The problem is...I don't know where this energy comes from. I have spoken with countless scholars on my travels and they were all as puzzled (though perhaps not as scared to death as I was of losing control) as I am over what fuels this power. The energy itself is vile though, I can tell that much whenever it's used - it doesn't just harm people, it destroys them from the inside out if they are subjected to enough. I could only look on in horror as the power I commanded reached in and ended Jolene's life from within her nexus as the others called it ; Her place of power and life.
Not by hurting her - By Brutalizing her.
What truely scares me is that I willed the end wrought on her. I controlled it and snuffed out her life as casually as someone might look to buying vegetables from a stand. That's not the kind of person I wanted to be, or even the kind of person I could like. I'm not a killer.
Then there is all the death lately..so many of the friends I had made since coming to the 'Gate are now gone. Flora, Isolde and Aelsarque..
Ael.
I think I did love him. It has hurt so much this last while that I can't put my feelings into words, nor would they do justice to how much I've come to miss his smile and care free attitude when it came to adventuring. Maybe he was blessed by the Lady as he burned so brightly while he was alive....I don't think anyone could have said that he stood by and waited for fortune. He had a dream and goals, he stove to see those goals take fruition and form, a legacy that he has now left with me.

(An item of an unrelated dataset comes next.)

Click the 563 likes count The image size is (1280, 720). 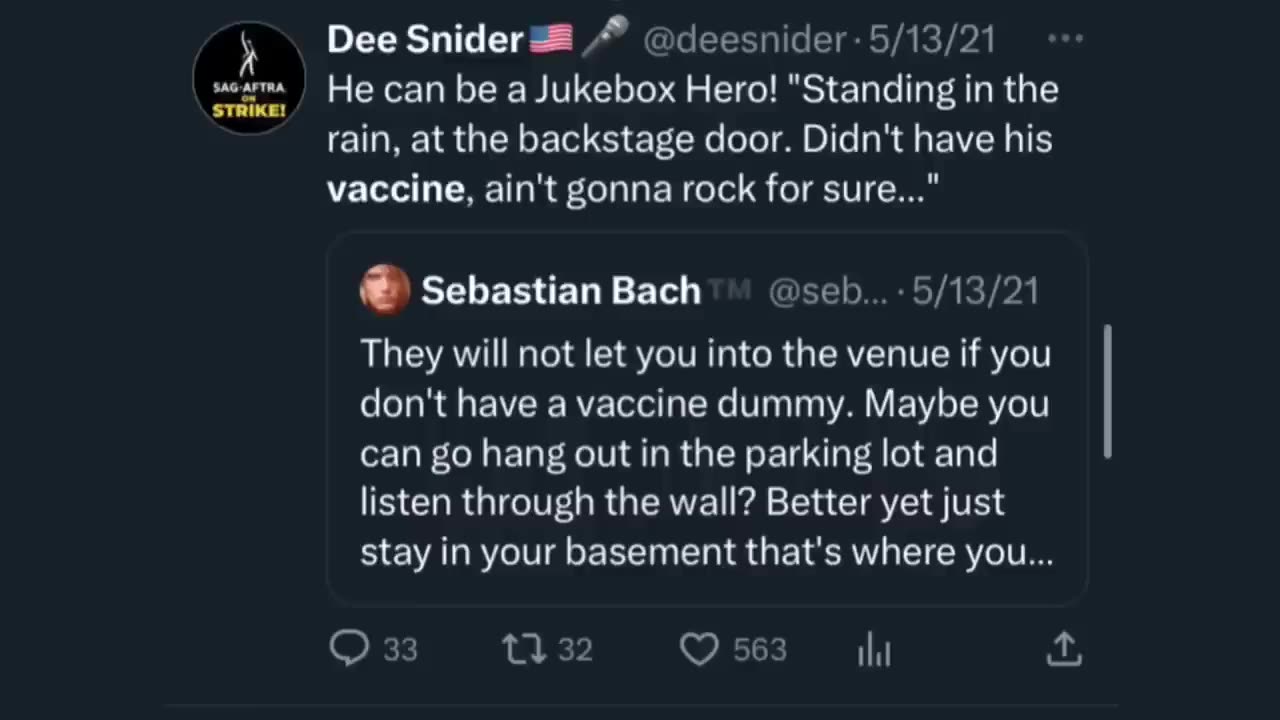pyautogui.click(x=760, y=650)
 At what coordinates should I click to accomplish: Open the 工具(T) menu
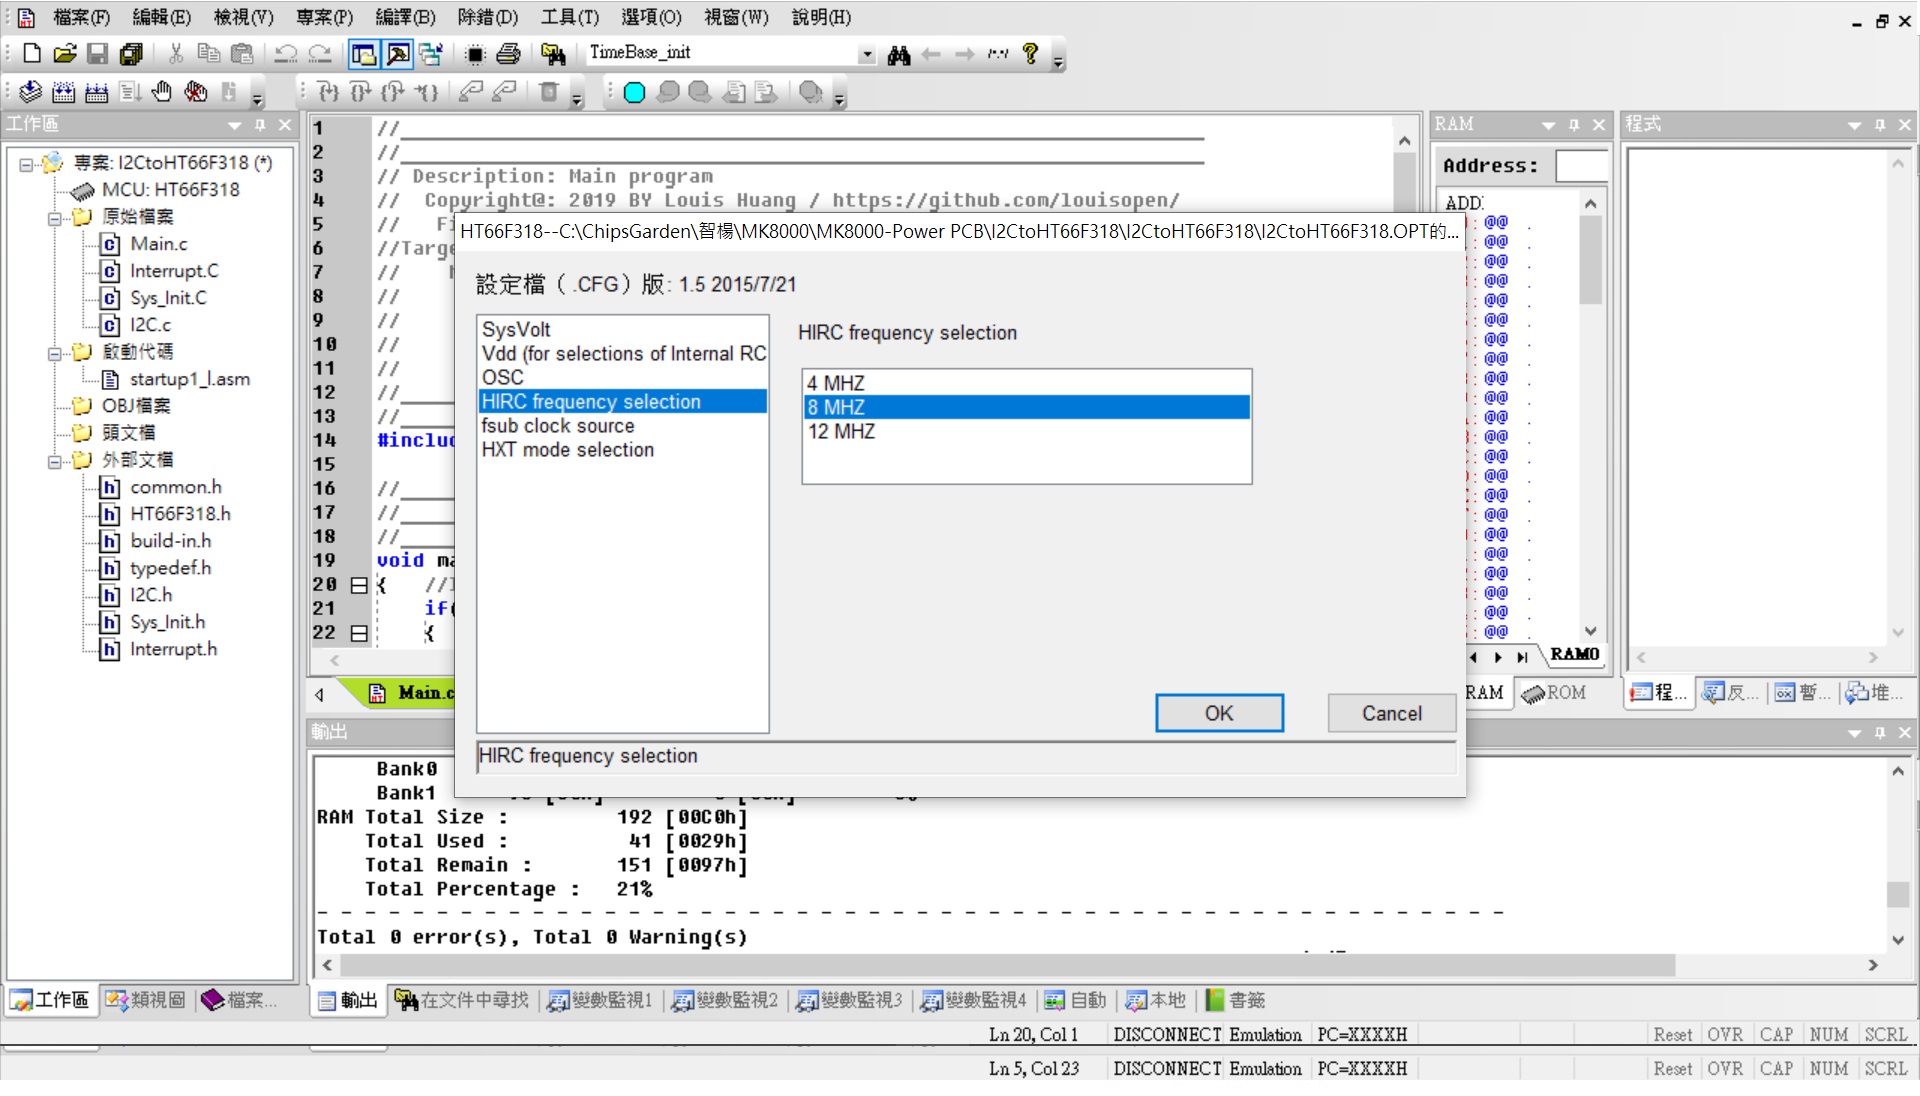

One that I intend to see whole before I toss the last coin.
His goal was to create a hall that any adventuer could stop into from the road and find somewhere to lay their head down, to rest and recover before setting back out along the road. It can be expanded ofcourse as needed, and we have the location - I think we had decided on the old ruins near to Baldurs Gate. If I do nothing else with my life, I will see that this place comes into exist and stands for an age, regardless of whatever problems we face. It will be my gift to him, the only one I have left to give.
We have other problems here too....Jolene's death has caused a gap in the balance of power and that lack of restraint has caused a banshee to rise as a direct threat to the safety of the region. As if in balance, another side has risen in opposition, a group of hags that intend to wipe the undead out and take over their kingdom. I'm not sure either option is preferrable.
Yet what can we do? We are caught between a rock and a hard place, effectively.
Also, I doubt Ashan would approve of my dalliances with Tragedy, though I'll be damned before his cries for vengeance go unheeded. It's a feeling I know all too well and I intend to help him through his.